Post-injury treatment with NSC93597 reduces microglia and astrocyte activation, suppresses transactivation of CtBP target genes and improves neurological outcome. Mice (n = 4 per group) received a single 0.8 J TBI followed by i.p. injections of vehicle or NSC95397 (0.5 mg/kg) at 1 h, 24 h and 48 h postinjury. (A) NSS scores (mean ± SD) analyzed by t-test revealed significant effect of NSC95397 treatment at 48 h (n = 4; *p<0.05) and 72 h (n = 4; ## p<0.01).(B and C) Relative mRNA expression levels (mean ± SD) in brain (B) and peripheral blood leukocytes (C) at 72 h postinjury were normalized to sham and analyzed by t-test. n = 4; ***p<0.001. (D) Representative images of microglia visualized by Iba1 immunostaining (red) in the optic tract at 72 h postinjury. Nuclei were stained by DAPI. Scale bar, 100 μm. The three panels on the right are higher magnification images of the respective framed regions within the Iba1-stained panels on the left. (E) Representative images of astrocytes in the corpus callosum visualized by immunostaining for GFAP (green) as described in (D). (F and G) Quantitation of the microglia and astrocyte response by counting the number of Iba1-positive (F) and GFAP-positive (G) cells per mm² in the optic tract and corpus callosum regions, respectively. Data are presented as mean ± SD and analyzed by t-test. n = 3; **p<0.01.(H) Representative images of GFAP-positive astrocytes in the hippocampal CA1 region 72 h postinjury. Scale bar, 100 μm. Higher magnification images of the respective framed regions within the GFAP-stained panels on the left are shown in panels on the right.

Figure 6

NSC95397 and MTOB attenuate neuroinflammation caused by repetitive mild TBI. (A) Experimental timeline. Mice (n = 4 per group) received a single head impact of 0.5 J energy (1xTBI), or two 0.5 J impacts (2xTBI) spaced 24 h apart.

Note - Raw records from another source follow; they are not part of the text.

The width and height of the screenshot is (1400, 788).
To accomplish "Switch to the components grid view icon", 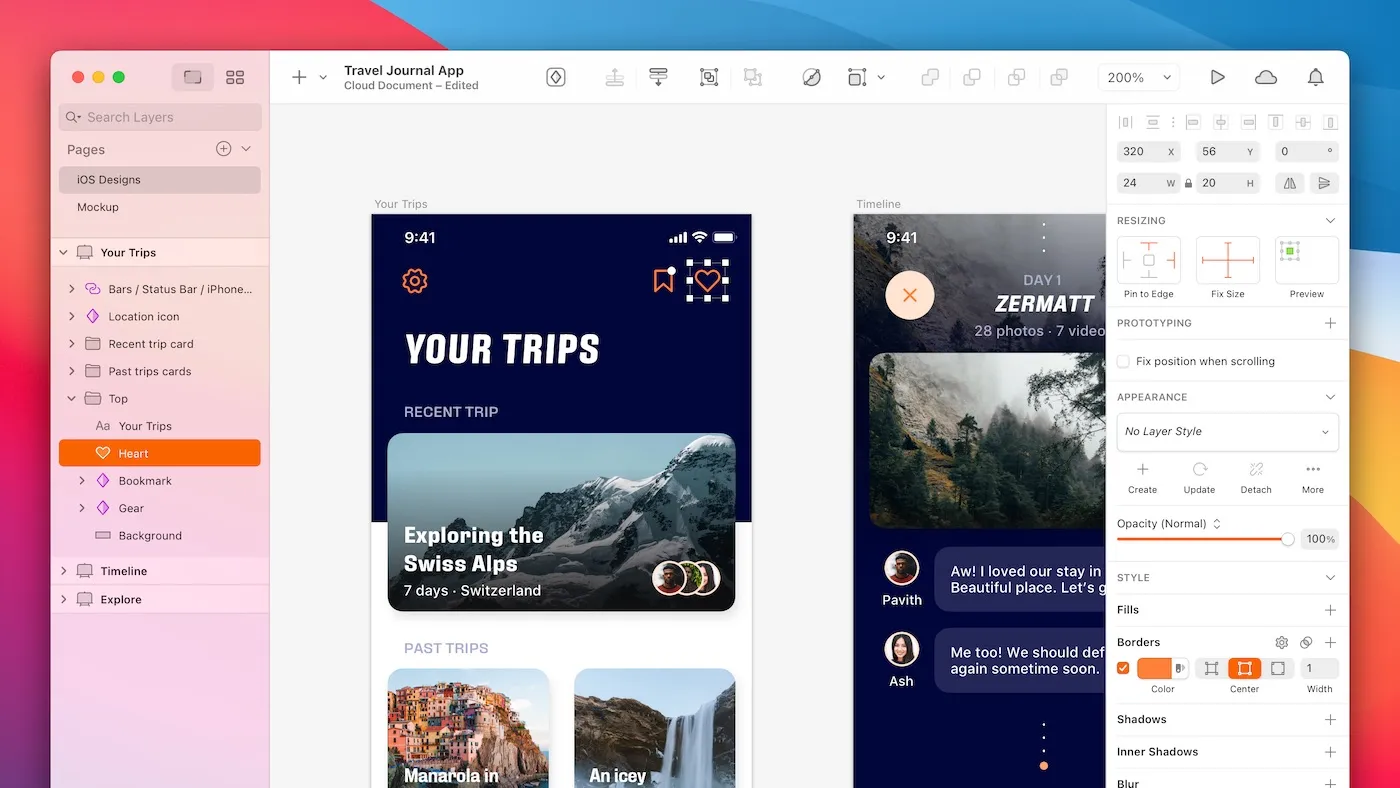I will [x=235, y=77].
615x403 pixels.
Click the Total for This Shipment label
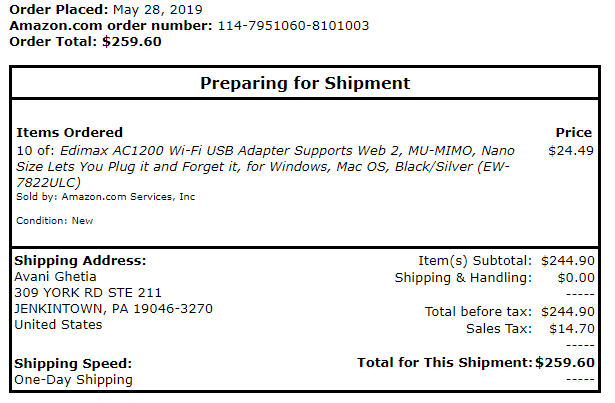tap(444, 362)
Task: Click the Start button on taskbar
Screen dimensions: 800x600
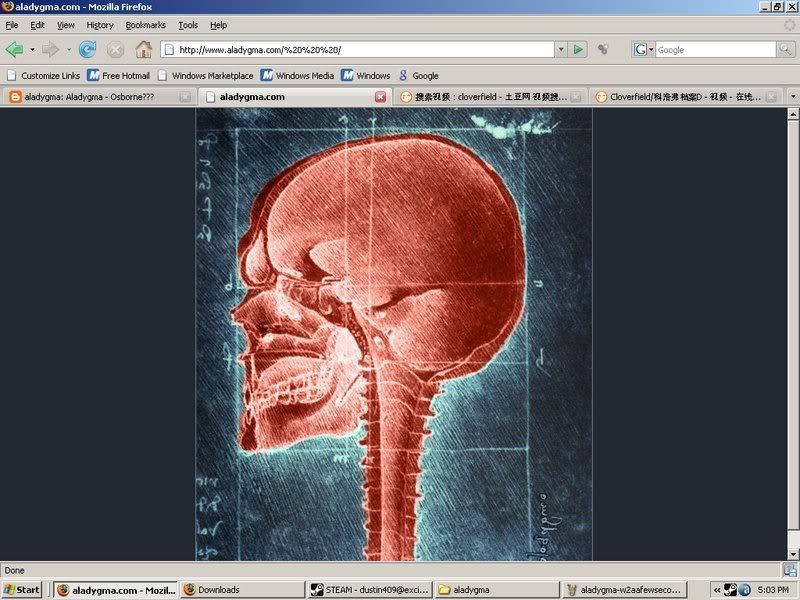Action: pos(23,590)
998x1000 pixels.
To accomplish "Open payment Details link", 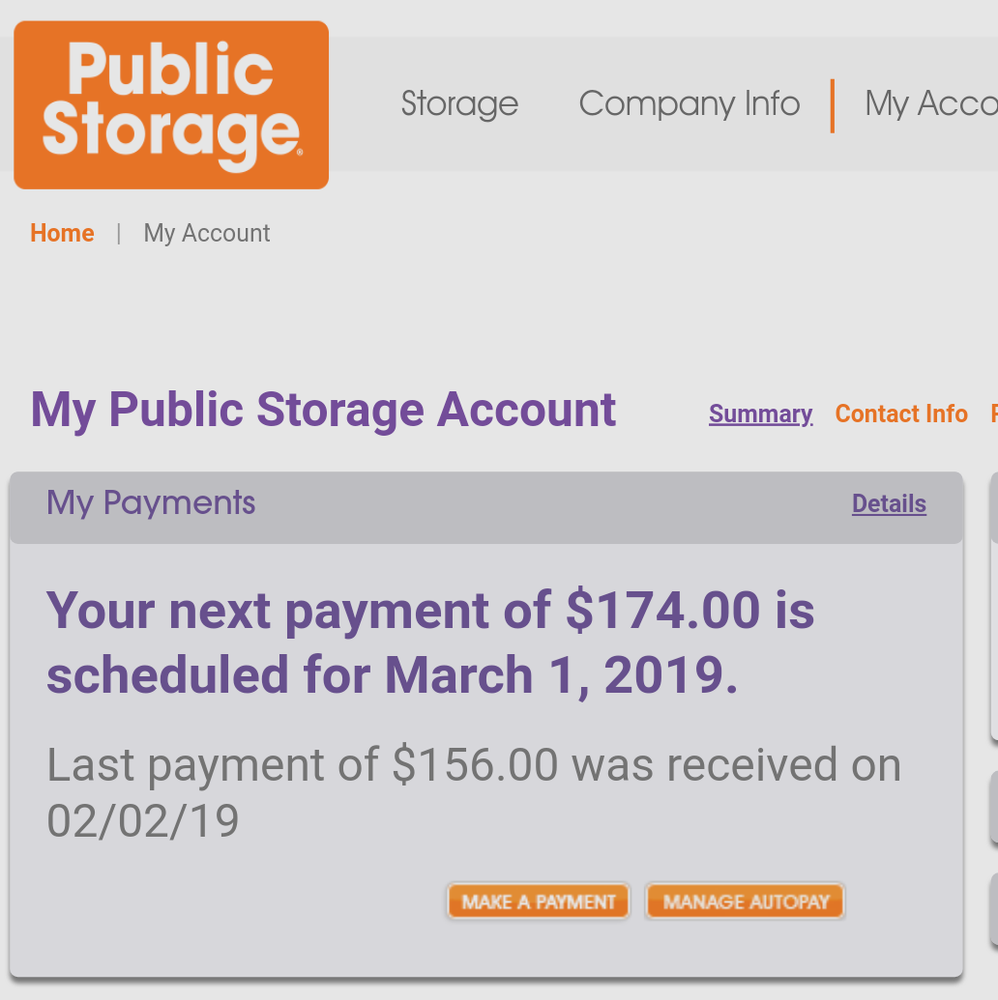I will (x=888, y=504).
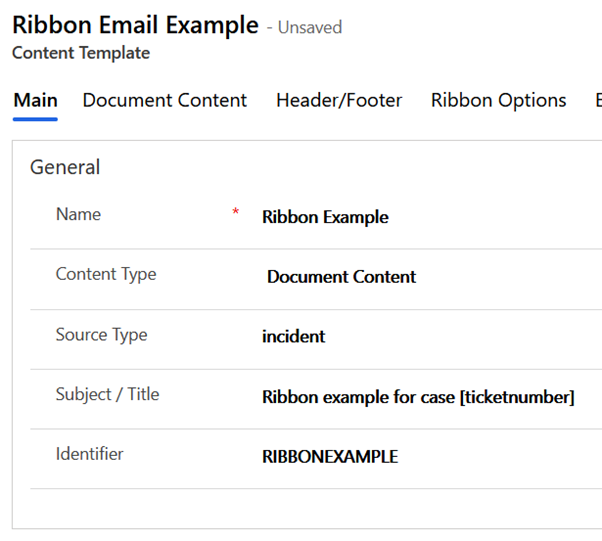Click the cut-off tab after Ribbon Options
The image size is (602, 541).
pos(597,101)
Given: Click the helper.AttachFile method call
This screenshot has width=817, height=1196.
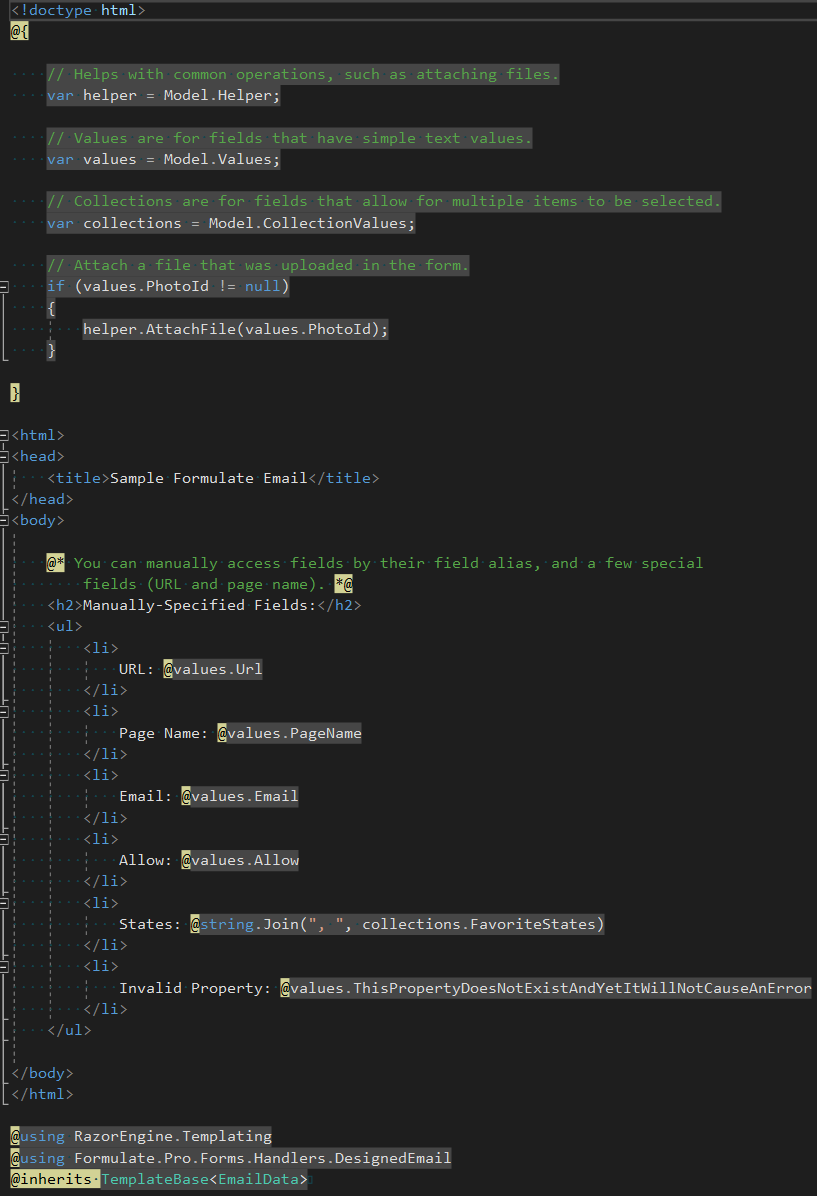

The CtBP inhibitor-treated groups were given an i.p. injection of MTOB (860 mg/kg) or NSC95397 (1.5 mg/kg) at 1 h and 18 h after the first injury. (B) LRR durations (mean ± SD) following the first and second head injury were analyzed by t-test. n = 4; *p<0.05, **p<0.01, ***p<0.001. (C) CtBP inhibitors improved neurological deficits in mice receiving repeated mTBI. NSS assessment at 1 h and 18 h was given prior to the administration of the CtBP inhibitors. NSS scores (mean ± SD) were analyzed by two-way ANOVA with Bonferroni post hoc test of significance between individual groups. Asterisk indicate a significant difference between 1xTBI and 2xTBI (***p<0.001) mice; hash symbol indicates a significant difference between 2xTBI and 2xTBI with MTOB treatment, (^#p<0.01, ^##p<0.01, ^###p<0.001); plus symbol indicates a significant difference between the 2xTBI and 2xTBI + NSC95397 groups (⁺p<0.01, ⁺⁺⁺p<0.001). (D) NSC95397 and MTOB prevent a further increase in the mRNA expression levels of CtBP target genes in the animal brains experiencing repeated TBI. Brain tissues were collected for mRNA analysis at 72 h after the first injury; results (mean ± SD) were normalized to sham and analyzed by t-test. n = 4; **p<0.01, ***p<0.001. (E) A model for CtBP-mediated transactivation in inflammatory response and immune activation.